The experts use a five-point Likkert scoring scale; instructions for its use are:

  1. Very likely reaction. This is to be reserved for reactions that will almost certainly occur and occur with the highest priority. For example, if an acid chloride is generated, these compounds almost invariably undergo spontaneous hydrolysis in water very rapidly. So this would likely occur as the next step in any metabolic pathway in any bacterium. EAWAG-BBD btrule bt0026, Acid chloride -> Carboxylate is an example of this type of rule.

  2. Likely reaction. This is to be used when almost all bacteria can catalyze a given reaction with a functional group present in a molecule. For example, if the substrate has an ester linkage, it is often hydrolyzed by very common esterases, found both extracellularly and intracellularly. So giving an ester hydrolysis rule a score of 2 would give it a high priority but after an acid chloride hydrolysis reaction. You should also use 2 for a reaction that is significantly likely to occur once a certain intermediate has been generated. For example, aromatic ring cis-dihydrodiols are likely to be dehydrogenated to form catechols. Most organisms that make cis-dihydrodiols will also catalyze their dehydrogenation, thus the latter reaction is likely due to the linkage. EAWAG-BBD btrule bt0255, Dihydrodihydroxyaromatic -> 1,2-Dihydroxyaromatic is an example of this type of rule.

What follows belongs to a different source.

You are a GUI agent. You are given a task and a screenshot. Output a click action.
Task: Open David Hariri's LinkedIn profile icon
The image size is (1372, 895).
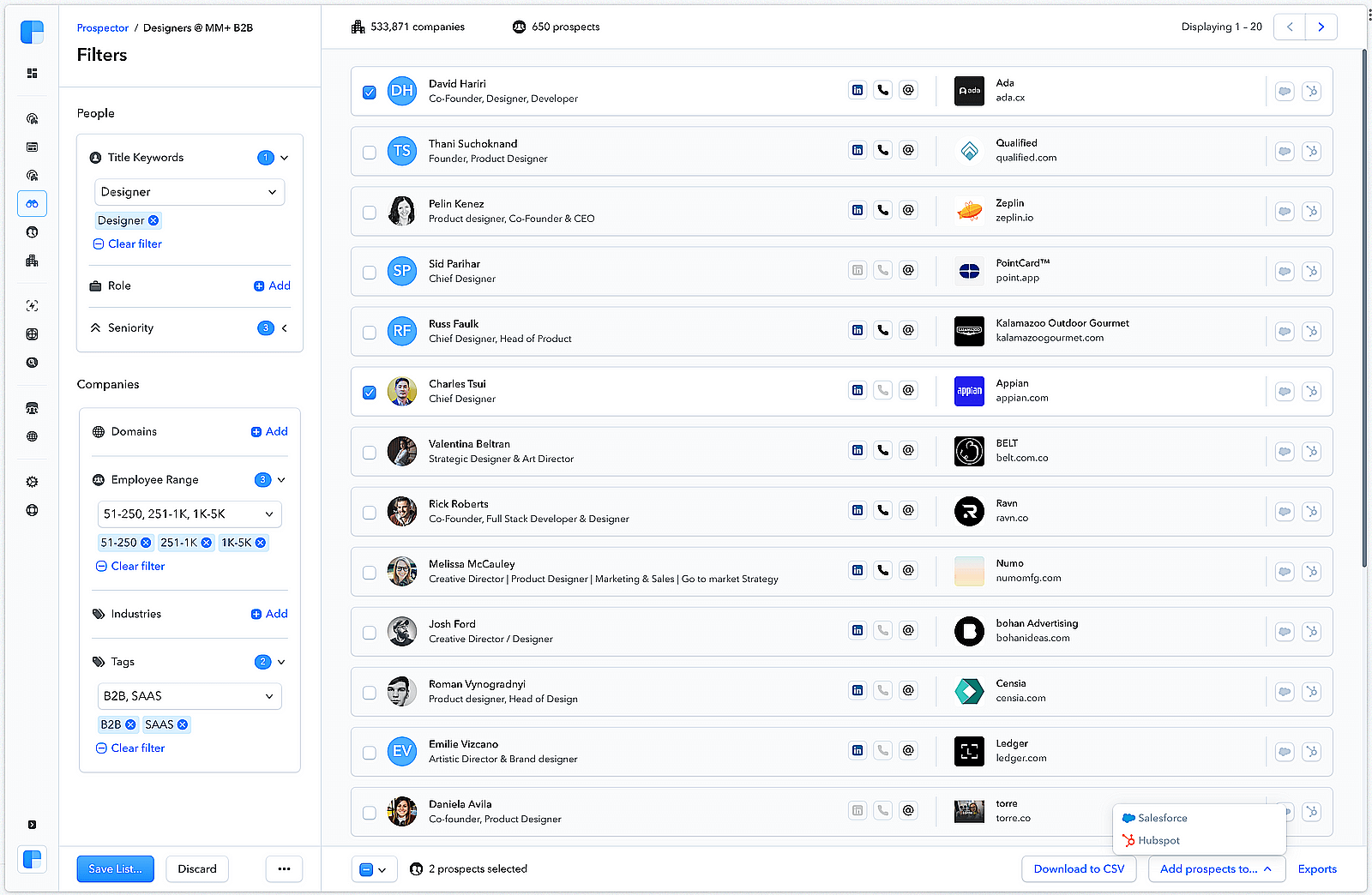(x=857, y=89)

  3. Possible reaction (neutral). This applies to reactions that are common but not certain to occur in every system. For example, hydrocarbon oxygenation reactions are quite possible, but may or may not be likely to occur depending on what the substrate is. These must be looked at individually. Some may be likely, some may be possible and some may be unlikely based on current knowledge (an example of the latter may be oxygenases that work on 5-ring polycyclic aromatic hydrocarbons). EAWAG-BBD btrule bt0002, secondary Alcohol -> Ketone is an example of this type of rule.

  4. Unlikely reaction. This would be the case for reactions that clearly might occur, but are either very rarely catalyzed in bacterial and fungal populations, or that don't seem likely to occur because of the initial conditions we are using or other chemical/biochemical reason. EAWAG-BBD btrule bt0029, organoHalide -> RH, which is unlikely to occur under aerobic conditions, is an example of this type of rule.

  5. Very unlikely reaction. These reactions are ones, for example, that have never been observed under aerobic conditions and the enzymes are oxygen sensitive. Thus, given our initial conditions, we would expect that these reactions are highly unlikely. EAWAG-BBD btrule bt0270, Toluene -> Benzylsuccinate is an example of this type of rule.

  6. No decision. This is reserved for cases where you cannot assign a number for whatever reason.
Please try to assign as many numbers 1-5 as possible, and use 6 rarely.